■ **Directions for this task**: Rewrite the stretch of the material from the line containing "Image resolution: width=901" through the line containing "coord(201,330)", replacing "gear icon" with "cog icon" and leaving everything else unchanged. Give only those lines.

■ **Input for this task**:
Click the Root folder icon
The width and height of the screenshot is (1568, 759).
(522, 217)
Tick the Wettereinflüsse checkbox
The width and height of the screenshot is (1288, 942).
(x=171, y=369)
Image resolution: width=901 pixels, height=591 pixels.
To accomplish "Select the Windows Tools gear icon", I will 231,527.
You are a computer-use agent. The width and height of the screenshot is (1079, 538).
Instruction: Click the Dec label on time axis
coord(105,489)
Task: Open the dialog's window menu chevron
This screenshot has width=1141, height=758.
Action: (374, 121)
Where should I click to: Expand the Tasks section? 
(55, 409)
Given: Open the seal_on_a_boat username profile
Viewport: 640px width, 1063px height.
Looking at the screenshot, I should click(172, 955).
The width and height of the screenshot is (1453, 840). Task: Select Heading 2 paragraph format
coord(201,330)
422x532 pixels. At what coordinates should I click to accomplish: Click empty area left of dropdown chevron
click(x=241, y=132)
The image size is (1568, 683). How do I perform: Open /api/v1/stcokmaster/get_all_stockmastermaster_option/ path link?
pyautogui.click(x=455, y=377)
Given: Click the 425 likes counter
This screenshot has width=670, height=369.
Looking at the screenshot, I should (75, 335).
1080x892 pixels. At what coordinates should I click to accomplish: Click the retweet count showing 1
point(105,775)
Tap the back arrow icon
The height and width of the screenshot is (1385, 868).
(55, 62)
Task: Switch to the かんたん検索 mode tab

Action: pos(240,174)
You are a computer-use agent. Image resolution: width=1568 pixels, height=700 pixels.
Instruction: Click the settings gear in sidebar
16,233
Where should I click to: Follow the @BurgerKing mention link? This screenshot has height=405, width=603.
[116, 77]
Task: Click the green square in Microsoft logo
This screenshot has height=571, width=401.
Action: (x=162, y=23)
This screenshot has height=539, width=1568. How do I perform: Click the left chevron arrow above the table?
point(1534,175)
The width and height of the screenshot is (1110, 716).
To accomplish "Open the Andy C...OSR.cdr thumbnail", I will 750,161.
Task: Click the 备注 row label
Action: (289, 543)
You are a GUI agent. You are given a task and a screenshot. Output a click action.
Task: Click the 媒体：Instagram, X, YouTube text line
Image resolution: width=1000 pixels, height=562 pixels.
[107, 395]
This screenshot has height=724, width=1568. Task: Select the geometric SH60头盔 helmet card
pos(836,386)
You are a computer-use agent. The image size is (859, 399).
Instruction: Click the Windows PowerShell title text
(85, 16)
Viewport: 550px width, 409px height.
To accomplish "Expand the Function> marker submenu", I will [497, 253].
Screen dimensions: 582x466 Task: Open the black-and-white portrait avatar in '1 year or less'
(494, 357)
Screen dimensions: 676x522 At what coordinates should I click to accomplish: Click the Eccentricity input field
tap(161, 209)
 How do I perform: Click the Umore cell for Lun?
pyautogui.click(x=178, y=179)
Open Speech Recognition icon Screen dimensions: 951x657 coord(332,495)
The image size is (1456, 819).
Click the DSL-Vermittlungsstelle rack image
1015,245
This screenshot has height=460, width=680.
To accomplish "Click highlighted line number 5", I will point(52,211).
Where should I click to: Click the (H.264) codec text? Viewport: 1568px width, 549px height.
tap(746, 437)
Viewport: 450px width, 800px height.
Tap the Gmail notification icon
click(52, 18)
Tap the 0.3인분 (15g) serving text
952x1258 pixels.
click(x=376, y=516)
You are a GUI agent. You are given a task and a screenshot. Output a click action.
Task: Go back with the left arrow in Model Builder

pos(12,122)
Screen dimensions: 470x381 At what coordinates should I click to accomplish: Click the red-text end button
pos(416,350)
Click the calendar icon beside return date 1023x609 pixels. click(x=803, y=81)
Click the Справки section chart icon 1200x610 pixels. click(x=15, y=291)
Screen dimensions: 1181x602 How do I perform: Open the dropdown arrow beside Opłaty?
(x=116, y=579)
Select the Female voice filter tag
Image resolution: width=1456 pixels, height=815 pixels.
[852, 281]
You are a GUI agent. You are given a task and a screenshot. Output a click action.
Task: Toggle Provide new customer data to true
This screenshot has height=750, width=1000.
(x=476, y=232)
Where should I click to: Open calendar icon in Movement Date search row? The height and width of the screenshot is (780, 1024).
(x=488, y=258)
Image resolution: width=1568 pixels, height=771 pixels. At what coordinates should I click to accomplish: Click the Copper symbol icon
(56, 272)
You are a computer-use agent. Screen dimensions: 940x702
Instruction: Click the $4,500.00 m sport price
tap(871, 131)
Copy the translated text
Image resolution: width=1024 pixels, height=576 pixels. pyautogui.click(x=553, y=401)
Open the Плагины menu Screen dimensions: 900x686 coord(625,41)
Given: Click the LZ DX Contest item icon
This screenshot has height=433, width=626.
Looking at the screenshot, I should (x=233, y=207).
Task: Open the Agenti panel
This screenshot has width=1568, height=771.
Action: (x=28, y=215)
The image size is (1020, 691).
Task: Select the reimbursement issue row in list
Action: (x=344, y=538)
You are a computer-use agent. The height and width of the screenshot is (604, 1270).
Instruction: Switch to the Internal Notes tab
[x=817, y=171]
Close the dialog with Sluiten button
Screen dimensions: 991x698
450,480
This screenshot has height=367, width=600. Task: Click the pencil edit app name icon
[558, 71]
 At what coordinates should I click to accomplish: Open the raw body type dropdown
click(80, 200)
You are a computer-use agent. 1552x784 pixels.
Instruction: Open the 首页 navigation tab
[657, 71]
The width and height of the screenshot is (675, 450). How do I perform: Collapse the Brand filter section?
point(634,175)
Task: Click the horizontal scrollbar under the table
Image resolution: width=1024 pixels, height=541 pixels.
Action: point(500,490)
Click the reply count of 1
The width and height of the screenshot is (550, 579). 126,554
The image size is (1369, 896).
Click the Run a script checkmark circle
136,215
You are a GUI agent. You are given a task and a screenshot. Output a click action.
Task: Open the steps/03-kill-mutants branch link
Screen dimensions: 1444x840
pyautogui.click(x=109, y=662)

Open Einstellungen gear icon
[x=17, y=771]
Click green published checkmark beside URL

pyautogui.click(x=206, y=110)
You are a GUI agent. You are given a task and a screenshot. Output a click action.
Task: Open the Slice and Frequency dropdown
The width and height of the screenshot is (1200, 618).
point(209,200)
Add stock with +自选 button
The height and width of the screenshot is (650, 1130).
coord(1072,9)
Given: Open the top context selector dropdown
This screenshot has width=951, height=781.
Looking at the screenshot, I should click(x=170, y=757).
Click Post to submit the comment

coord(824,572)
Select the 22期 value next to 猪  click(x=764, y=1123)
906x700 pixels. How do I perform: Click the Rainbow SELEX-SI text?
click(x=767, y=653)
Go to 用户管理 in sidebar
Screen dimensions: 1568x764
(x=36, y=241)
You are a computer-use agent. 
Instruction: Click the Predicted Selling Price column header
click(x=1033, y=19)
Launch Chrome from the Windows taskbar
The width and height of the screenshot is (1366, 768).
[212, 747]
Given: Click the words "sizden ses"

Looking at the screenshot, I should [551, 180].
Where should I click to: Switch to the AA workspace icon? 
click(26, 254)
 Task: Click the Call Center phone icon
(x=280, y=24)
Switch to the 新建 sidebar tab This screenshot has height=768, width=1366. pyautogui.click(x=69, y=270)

■ **Written reply**:
Image resolution: width=901 pixels, height=591 pixels.
To accomplish "Select the Windows Tools cog icon", I will 231,527.
You are a computer-use agent. The width and height of the screenshot is (1079, 538).
Instruction: Click the Dec label on time axis
coord(105,489)
Task: Open the dialog's window menu chevron
This screenshot has width=1141, height=758.
Action: (374, 121)
Where should I click to: Expand the Tasks section? 
(55, 409)
Given: Open the seal_on_a_boat username profile
Viewport: 640px width, 1063px height.
Looking at the screenshot, I should click(172, 955).
The width and height of the screenshot is (1453, 840). Task: Select Heading 2 paragraph format
coord(201,330)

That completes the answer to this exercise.